Oh, you can't hear me cry
See my dreams all die
From where you're standing
On your own.
It's so quiet here - przyłożyłam palec do ust. -
And I feel so cold - potarłam ręce lekko -
This house no longer
Feels like home.

Oh,when you told me you'd leave
I felt like I couldn't breath - wzięłam łapczywy oddech. Ta piosenka łamała mi serce, burzyła mur. -
My aching body fell to the floor
Then I called you at home
You said that you weren't alone
I should've known better
Now it hurts much more. - złapałam się za serce. Wypuscilam pojedyncza łze. -

You caused my heart to bleed and
You still owe me a reason
Cause I can't figure out why...
Why I'm alone and freezing
While you're in the bed that she's in
I'm just left alone to cry. - z moich oczów leciało milion łez.

You caused my heart to bleed and
You still owe me a reason
Cause I can't figure out why... - zadałam to pytanie do samej sienie. -
You caused my heart to bleed and
You still owe me a reason
Cause I can't figure out why... - płakałam jak małe dziecko. -

Oh,you can't hear me cry - wskazałam na moje oczy. -
See my dreams all die - zrobiłam z palców pistolet i strzeliłam sobie w głowę. -
From where you're standing
On your own.
It's so quiet here - patrzyłam na przyjaciół. -
And I feel so cold
This house no longer
Feels like home. - pokręciłam przecząco głowa.

- Pięknie. - prezydent podszedł do mnie i objął ramieniem.

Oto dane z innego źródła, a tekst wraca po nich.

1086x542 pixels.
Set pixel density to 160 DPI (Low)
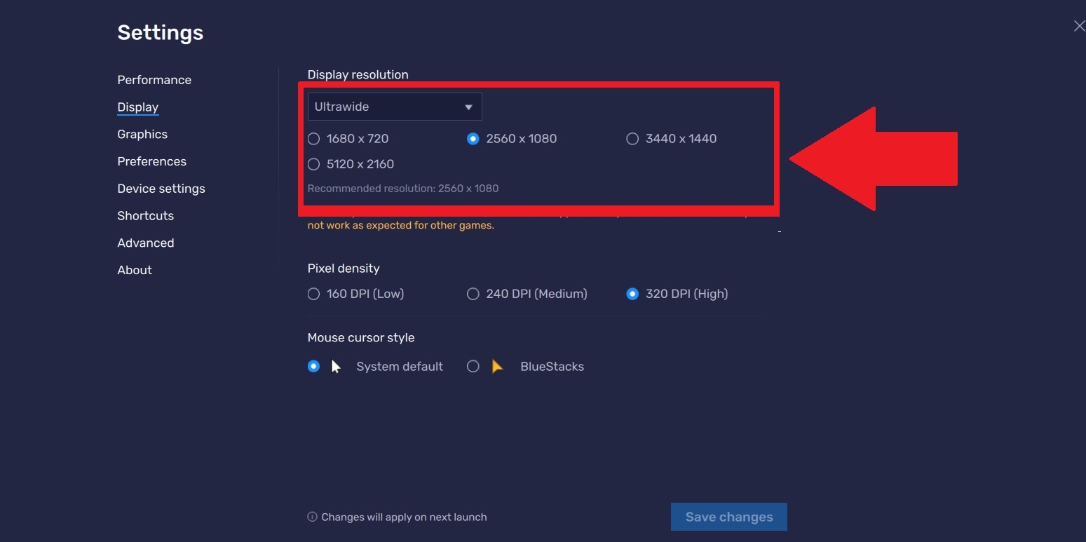314,294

Wytarlam szybko łzy. - Zaśpiewaj nam prosze coś jeszcze. - pokiwałam głowa na tak.

- Ale najpierw zjedzmy. Powiedzmy ze za godzinkę zaśpiewam. Dobrze?

- Jasne. - wróciłam do stolika i usadwowilam się blisko Karasia. Był lekko poddenerwowany.

- Co ci? - spytałam gniotac kolejna porce jedzenia. Szczerze? Po skończeniu wojny gdy miałam dostęp do większości rzeczy i jedzenia nic nie jadłam. Może to z powodu Borysa? A może ze świadomości ze jak będę chciała czegoś to to dostanę? Spojrzałam przed siebie i wlepiłam wzrok w ścianę daleko przedemna. Definitywnie powód pierwszy.

- Nic. - szepnął.

- Przecież widzę Mateusz. - syknęłam.

- Zrozumiesz w swoim czasie. - prychnelam cicho i wstałam by wyrzucić do śmieci kolejna porcje ciasta malinowego. Wyrzuciłam już je piąty raz? W czasie wojny rzuciłabym się na nie i jadła z zawziętością. Nie. W czasie wojny oddałabym je dzieciom, potem przyjaciołom a ja zjadłabym resztki. Tak, dokadnie tak. A teraz? Usłyszałam plask. Tak właśnie umarł piąty kawałek ciasta malinowego. To co? Czas na kolejny? Gdy szłam w stronę stołu z cistaki poczułam pewniej zapach... Rozejrzałam się niespokojnie po sali. Ty głupia idiotko przeziez każdy może mieć takie perfumy.

- Pomoc pani w czymś? - spytał kelner gdy stałam z wyciągnięta ręka nas ciastem malinowym.

- Tak. - wyprostowałam się. - Jakie ciasto pan poleca?

- Malinowe.

- A oprócz niego? - popatrzyłam się na młodego kelnera. Był przystojny, definitywnie.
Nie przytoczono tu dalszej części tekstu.